6 Algorithms Every Aspiring Programmer Should Learn Early
In a world where coding skills are increasingly essential, aspiring programmers often wonder which algorithms are crucial to grasp early on. Insights from a CEO and a Distinguished Professor shed light on this important question, ensuring the advice comes from top-tier professionals. The article starts with a deep dive into the mastery of the Binary Search Algorithm and wraps up by emphasizing the importance of choosing the appropriate algorithm, featuring a total of six expert insights. These foundational algorithms form the backbone of efficient and effective programming.
- Master Binary Search Algorithm
- Implement Double Hashing
- Understand Algorithmic Mathematics
- Learn Gradient Descent
- Study Huffman Coding
- Choose Appropriate Algorithm
Master Binary Search Algorithm
One foundational algorithm that every aspiring programmer should learn early in their journey is the binary-search algorithm. This algorithm is critical because it introduces several key concepts that are essential for effective problem-solving and programming.
Binary search operates on sorted arrays and efficiently finds the position of a target value by repeatedly dividing the search interval in half. This contrasts with a linear search, which checks each element one by one, making binary search significantly faster, especially with large datasets, as it has a time complexity of O(log n). Understanding how binary search works not only enhances an aspiring programmer's ability to work with data structures effectively but also emphasizes the importance of algorithmic efficiency and the concept of divide-and-conquer strategies.
Additionally, mastering binary search lays the groundwork for learning more complex algorithms and data structures, such as trees and graphs, where similar searching techniques can be applied. Overall, binary search is a fundamental algorithm that fosters critical thinking and algorithmic reasoning, making it an essential part of any programmer's toolkit.
Implement Double Hashing
Double Hashing.
Hashing is one of the most important algorithms used to look up items in a set. It's used everywhere for efficient lookup (not just data indexing, but places such as packet processing in network equipment). Hashing operates faster than binary search or binary search trees. Unfortunately, many courses and textbooks discuss a form of hashing that uses "open addressing." Open addressing performs a linear search when two items hash to the same slot in the hash table. As a consequence, all items that hash to a given slot in the hash table will clump in the following slots. Double hashing takes just about the same effort to implement as open addressing and avoids clumping entries. Try it. Measure the performance for yourself as a hash table fills up, and you will never use open addressing again.
Understand Algorithmic Mathematics
It's not so much a specific algorithm, but the mathematics behind the algorithm. Taking simple binary searches or traversals through binary trees, or setting up permutations of n items—doesn't really matter the algorithm that is taught, but rather how to train a programmer to think through the mathematics behind the algorithm.
The more mathematics understood, the more creative and efficient a programmer can be in developing their own algorithms and discovering new ones in the future!
Learn Gradient Descent
Gradient Descent is a fundamental algorithm with many important applications, including areas of machine learning, deep learning, artificial intelligence, engineering, physics, and mathematics. Intuitively, in machine learning, the algorithm tries to minimize a first-order cost function of a neural network or minimize error in predictions, which are critical to efficient progress. The function involved needs to be differentiable and convex. However, there can also be some success with quasi-convex functions, which contain saddle points where the computational progress can stall or become trapped by local minima.

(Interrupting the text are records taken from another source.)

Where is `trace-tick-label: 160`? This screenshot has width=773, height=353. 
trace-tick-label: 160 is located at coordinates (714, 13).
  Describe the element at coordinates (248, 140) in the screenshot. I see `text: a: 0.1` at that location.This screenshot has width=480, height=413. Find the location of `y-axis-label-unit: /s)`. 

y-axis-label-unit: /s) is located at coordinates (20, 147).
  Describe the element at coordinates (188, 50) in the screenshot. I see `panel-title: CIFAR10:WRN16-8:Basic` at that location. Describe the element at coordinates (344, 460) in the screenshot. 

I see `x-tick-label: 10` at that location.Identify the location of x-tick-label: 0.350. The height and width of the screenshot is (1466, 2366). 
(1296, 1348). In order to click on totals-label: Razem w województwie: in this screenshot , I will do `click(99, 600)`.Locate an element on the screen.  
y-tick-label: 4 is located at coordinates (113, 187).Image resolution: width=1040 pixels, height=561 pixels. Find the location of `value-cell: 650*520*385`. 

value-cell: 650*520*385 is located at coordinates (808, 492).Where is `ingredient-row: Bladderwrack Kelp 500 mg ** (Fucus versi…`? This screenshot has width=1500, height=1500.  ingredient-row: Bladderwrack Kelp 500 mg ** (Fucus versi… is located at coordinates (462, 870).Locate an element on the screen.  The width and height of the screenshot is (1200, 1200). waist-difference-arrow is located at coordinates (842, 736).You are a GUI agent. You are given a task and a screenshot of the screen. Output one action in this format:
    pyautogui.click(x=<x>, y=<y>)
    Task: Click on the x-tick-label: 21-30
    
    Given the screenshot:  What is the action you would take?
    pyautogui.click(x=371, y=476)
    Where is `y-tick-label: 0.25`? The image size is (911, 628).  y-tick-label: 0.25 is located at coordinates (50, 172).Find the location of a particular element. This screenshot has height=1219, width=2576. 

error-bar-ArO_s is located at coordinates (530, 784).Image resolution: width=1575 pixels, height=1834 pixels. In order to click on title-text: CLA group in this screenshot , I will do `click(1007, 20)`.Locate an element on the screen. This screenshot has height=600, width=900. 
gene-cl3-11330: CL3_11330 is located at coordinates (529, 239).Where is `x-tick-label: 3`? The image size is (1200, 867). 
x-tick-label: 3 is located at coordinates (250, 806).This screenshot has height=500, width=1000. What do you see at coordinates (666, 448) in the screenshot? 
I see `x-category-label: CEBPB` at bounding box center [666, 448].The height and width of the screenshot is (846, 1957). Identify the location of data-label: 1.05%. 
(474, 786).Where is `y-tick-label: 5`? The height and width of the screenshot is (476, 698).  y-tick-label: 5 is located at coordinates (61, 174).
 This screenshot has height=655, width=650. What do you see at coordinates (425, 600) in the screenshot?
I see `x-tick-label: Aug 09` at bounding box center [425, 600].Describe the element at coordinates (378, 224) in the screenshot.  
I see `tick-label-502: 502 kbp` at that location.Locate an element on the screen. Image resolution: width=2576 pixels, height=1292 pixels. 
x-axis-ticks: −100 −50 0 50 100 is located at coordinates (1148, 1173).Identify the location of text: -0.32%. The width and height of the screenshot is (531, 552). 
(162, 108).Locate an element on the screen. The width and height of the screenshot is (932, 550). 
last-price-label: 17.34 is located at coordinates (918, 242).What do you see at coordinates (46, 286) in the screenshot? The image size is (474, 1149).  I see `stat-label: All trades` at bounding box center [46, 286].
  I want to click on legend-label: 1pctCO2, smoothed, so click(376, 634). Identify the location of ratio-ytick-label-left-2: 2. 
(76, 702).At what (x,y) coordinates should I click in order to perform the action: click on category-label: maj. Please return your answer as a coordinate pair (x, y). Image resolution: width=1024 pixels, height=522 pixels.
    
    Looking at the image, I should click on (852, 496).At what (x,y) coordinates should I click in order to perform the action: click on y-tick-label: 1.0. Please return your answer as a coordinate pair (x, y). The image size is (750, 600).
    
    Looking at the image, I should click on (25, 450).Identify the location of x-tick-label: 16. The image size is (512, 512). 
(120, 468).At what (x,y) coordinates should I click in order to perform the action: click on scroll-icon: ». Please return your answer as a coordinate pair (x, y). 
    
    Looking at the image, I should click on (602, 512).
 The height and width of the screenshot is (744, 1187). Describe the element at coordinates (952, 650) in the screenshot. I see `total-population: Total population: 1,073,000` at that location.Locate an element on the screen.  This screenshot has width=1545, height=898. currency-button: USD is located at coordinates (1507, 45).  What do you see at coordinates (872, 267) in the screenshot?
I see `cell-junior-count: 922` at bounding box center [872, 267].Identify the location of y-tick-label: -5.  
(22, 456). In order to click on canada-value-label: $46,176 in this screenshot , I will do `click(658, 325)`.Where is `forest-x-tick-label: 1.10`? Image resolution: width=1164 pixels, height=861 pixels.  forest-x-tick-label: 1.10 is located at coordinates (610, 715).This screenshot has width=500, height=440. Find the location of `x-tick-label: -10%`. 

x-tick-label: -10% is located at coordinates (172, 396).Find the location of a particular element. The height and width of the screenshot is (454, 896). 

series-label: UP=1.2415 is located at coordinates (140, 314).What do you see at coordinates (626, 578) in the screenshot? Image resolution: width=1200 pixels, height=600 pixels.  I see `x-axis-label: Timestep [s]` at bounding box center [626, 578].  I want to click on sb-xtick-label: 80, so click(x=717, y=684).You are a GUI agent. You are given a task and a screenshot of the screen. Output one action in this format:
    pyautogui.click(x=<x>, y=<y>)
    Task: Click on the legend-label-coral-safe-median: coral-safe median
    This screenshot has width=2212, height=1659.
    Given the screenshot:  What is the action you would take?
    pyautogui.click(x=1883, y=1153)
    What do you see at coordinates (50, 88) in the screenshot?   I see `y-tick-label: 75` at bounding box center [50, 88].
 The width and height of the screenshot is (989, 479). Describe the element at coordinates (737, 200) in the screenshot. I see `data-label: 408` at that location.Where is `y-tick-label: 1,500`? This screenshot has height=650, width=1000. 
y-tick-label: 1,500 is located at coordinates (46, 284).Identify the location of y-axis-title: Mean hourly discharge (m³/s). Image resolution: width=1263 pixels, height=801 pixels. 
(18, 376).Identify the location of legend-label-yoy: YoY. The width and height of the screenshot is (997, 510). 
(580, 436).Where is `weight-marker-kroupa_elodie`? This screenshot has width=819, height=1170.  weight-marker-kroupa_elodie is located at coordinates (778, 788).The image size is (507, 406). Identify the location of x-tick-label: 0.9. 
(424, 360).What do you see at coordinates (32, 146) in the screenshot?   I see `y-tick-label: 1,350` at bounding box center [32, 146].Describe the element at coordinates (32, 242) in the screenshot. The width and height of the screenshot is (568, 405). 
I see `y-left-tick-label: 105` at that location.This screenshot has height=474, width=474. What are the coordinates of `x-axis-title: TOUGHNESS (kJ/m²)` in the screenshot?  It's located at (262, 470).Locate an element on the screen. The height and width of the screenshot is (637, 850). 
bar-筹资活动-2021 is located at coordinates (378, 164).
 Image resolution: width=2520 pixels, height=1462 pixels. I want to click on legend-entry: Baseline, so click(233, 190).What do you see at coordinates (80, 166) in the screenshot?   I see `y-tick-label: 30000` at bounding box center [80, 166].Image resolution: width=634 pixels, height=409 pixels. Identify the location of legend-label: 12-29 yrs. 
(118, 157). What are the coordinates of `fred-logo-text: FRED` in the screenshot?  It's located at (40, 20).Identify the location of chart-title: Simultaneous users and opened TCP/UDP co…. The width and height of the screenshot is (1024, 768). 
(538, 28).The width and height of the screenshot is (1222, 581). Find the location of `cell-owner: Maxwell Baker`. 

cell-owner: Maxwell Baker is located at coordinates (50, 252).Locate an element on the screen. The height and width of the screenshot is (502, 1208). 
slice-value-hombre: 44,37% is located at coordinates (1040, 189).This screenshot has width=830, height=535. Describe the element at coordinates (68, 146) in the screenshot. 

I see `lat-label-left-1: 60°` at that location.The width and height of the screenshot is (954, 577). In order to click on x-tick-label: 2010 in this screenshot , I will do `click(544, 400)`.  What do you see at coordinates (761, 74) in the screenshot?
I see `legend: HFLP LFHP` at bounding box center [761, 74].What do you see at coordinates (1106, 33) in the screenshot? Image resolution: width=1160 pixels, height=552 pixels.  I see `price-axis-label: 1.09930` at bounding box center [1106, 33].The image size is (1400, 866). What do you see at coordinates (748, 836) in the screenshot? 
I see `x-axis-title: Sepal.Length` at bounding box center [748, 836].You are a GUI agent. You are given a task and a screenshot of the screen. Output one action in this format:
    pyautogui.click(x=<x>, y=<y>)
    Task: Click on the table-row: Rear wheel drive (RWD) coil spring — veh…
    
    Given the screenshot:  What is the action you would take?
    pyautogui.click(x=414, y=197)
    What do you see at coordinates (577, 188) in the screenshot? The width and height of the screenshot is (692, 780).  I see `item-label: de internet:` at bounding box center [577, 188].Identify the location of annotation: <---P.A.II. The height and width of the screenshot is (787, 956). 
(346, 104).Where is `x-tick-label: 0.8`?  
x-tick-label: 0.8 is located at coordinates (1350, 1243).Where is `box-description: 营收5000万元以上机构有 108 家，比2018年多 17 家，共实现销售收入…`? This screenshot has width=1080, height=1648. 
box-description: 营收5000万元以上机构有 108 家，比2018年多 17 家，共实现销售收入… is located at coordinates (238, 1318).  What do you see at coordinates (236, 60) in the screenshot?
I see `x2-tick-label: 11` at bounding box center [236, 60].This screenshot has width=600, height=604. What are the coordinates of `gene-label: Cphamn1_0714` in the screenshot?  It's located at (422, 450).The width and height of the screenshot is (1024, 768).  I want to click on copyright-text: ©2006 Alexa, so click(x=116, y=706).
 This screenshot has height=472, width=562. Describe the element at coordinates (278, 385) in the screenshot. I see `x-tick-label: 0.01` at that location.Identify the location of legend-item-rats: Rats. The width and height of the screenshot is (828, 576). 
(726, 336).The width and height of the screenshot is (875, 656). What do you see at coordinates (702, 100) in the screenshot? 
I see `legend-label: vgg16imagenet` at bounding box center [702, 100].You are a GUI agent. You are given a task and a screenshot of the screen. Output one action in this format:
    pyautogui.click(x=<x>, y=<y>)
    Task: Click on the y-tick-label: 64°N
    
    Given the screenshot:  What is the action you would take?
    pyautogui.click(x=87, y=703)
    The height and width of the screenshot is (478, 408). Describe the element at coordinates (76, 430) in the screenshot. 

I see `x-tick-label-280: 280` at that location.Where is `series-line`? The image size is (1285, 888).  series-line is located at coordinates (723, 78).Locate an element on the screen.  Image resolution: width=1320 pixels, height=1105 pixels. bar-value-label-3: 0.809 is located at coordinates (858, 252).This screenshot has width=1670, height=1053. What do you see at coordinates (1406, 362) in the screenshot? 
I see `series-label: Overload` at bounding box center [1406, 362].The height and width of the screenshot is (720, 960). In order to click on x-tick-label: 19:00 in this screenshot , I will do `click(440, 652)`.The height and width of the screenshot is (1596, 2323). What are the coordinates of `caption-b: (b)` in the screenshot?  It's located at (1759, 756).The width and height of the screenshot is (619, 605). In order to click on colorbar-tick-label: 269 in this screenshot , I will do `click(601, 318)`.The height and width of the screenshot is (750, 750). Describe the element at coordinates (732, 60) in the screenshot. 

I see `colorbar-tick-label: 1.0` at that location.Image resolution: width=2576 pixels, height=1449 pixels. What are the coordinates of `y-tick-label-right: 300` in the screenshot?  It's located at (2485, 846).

In that case, second-order methods may be more effective. Some variations of the algorithm, like the momentum-based gradient descent, attempt to speed up the process by using information from past iterations of the algorithm. In mathematical physics, the predictor-corrector method can give numerical solutions of ordinary differential equations. Techniques from predictor-corrector methods can enhance the efficiency of gradient-descent algorithms, especially when compared to the results of stochastic-based methods.
Study Huffman Coding
Every aspiring programmer should learn Huffman coding. It is foundational, as it introduces the concepts of data compression and optimal encoding, which are critical in fields like file compression, cryptography, and telecommunications. Huffman is a beautiful algorithm that gives satisfying and tangible results.
Choose Appropriate Algorithm
There shouldn't be one algorithm that every programmer should learn. The more important skill is to know which algorithm would be appropriate to use, depending on the task at hand.
For example, there is no one best algorithm for sorting. I once had to design a system that would sort 10,000s of customer data records. Normally, one might reach for quicksort. However, these records were already broken into many small groups, and each group was nearly sorted, so insertion sort was a much more efficient choice.
Gaining a breadth of knowledge as quickly as possible is the key to becoming a successful programmer. Go beyond just memorizing Big-O complexity—learn how to analyze an algorithm and understand the pros and cons so you can make informed decisions.